Re: [PATCH v3 4/4] kdb: Don't back trace on a cpu that didn't round up

From: Doug Anderson
Date: Wed Nov 07 2018 - 13:44:49 EST


Hi,

On Wed, Nov 7, 2018 at 4:30 AM Daniel Thompson
<daniel.thompson@xxxxxxxxxx> wrote:
>
> On Tue, Nov 06, 2018 at 05:00:28PM -0800, Douglas Anderson wrote:
> > If you have a CPU that fails to round up and then run 'btc' you'll end
> > up crashing in kdb becaue we dereferenced NULL. Let's add a check.
> > It's wise to also set the task to NULL when leaving the debugger so
> > that if we fail to round up on a later entry into the debugger we
> > won't backtrace a stale task.
> >
> > Signed-off-by: Douglas Anderson <dianders@xxxxxxxxxxxx>
> > ---
> >
> > Changes in v3:
> > - New for v3.
> >
> > Changes in v2: None
> >
> > kernel/debug/debug_core.c | 1 +
> > kernel/debug/kdb/kdb_bt.c | 11 ++++++++++-
> > 2 files changed, 11 insertions(+), 1 deletion(-)
> >
> > diff --git a/kernel/debug/debug_core.c b/kernel/debug/debug_core.c
> > index 324cba8917f1..08851077c20a 100644
> > --- a/kernel/debug/debug_core.c
> > +++ b/kernel/debug/debug_core.c
> > @@ -587,6 +587,7 @@ static int kgdb_cpu_enter(struct kgdb_state *ks, struct pt_regs *regs,
> > kgdb_info[cpu].exception_state &=
> > ~(DCPU_WANT_MASTER | DCPU_IS_SLAVE);
> > kgdb_info[cpu].enter_kgdb--;
> > + kgdb_info[cpu].task = NULL;
>
> This code isn't quite right.
>
> In particular there are two exit paths from kgdb_cpu_enter() and this
> code path is for slave exit only (and master may change the next time we
> re-enter kgdb).

Ah, good point! Right that the master could be the the one that later
fails to round up.


> It also looks very odd to have an unconditional clear
> next to a decrement that takes account of debugger re-entrancy.

Would it look less odd if I write it like this?
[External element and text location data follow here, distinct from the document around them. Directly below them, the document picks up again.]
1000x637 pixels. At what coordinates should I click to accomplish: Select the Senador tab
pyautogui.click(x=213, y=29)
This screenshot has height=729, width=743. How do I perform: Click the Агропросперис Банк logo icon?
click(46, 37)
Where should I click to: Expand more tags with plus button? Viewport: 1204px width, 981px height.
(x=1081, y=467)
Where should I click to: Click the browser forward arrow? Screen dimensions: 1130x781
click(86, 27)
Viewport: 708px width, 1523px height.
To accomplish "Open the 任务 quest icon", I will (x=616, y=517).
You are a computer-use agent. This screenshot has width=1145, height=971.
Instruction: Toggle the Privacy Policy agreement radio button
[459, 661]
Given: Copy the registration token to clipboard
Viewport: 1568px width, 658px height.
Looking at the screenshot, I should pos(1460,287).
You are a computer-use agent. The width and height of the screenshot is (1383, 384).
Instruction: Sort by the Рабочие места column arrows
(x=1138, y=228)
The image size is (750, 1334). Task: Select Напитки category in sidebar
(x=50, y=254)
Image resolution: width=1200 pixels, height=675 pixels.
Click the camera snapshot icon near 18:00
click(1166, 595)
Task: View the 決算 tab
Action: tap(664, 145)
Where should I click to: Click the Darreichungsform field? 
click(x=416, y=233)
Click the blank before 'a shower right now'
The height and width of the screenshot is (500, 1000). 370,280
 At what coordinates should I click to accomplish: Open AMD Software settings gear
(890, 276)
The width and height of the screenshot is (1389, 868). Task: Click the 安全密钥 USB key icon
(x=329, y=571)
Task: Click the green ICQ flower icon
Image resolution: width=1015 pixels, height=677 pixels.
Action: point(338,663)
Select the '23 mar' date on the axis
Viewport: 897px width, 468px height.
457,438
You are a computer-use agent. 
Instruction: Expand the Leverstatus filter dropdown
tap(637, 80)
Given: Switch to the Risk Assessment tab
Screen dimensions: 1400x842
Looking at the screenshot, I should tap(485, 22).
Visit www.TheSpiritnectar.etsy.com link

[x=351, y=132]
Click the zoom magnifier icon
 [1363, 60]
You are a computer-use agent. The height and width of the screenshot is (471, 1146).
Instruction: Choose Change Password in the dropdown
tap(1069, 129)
if (kgdb_info[cpu].enter_kgdb == 0)
kgdb_info[cpu].task = NULL;

In general, though, "enter_kgdb" looks to be more of a boolean value
then a true counter. The only place that modifies "enter_kgdb" is
kgdb_cpu_enter(). It increments it upon entry to the function and
decrements it upon exit. All the callers to kgdb_cpu_enter() confirm
that "enter_kgdb" is 0 before calling it. I'll further note that
kgdb_cpu_enter() unconditionally clobbers things like
"kgdb_info[cpu].debuggerinfo" upon entry.

I could add a patch that converts "enter_kgdb" to a true boolean if
that helps, though at this point I'm getting pretty far afield of my
original purpose of trying to fix the problem lockdep yelled about.
:-P ...and I probably need to get back to my day job.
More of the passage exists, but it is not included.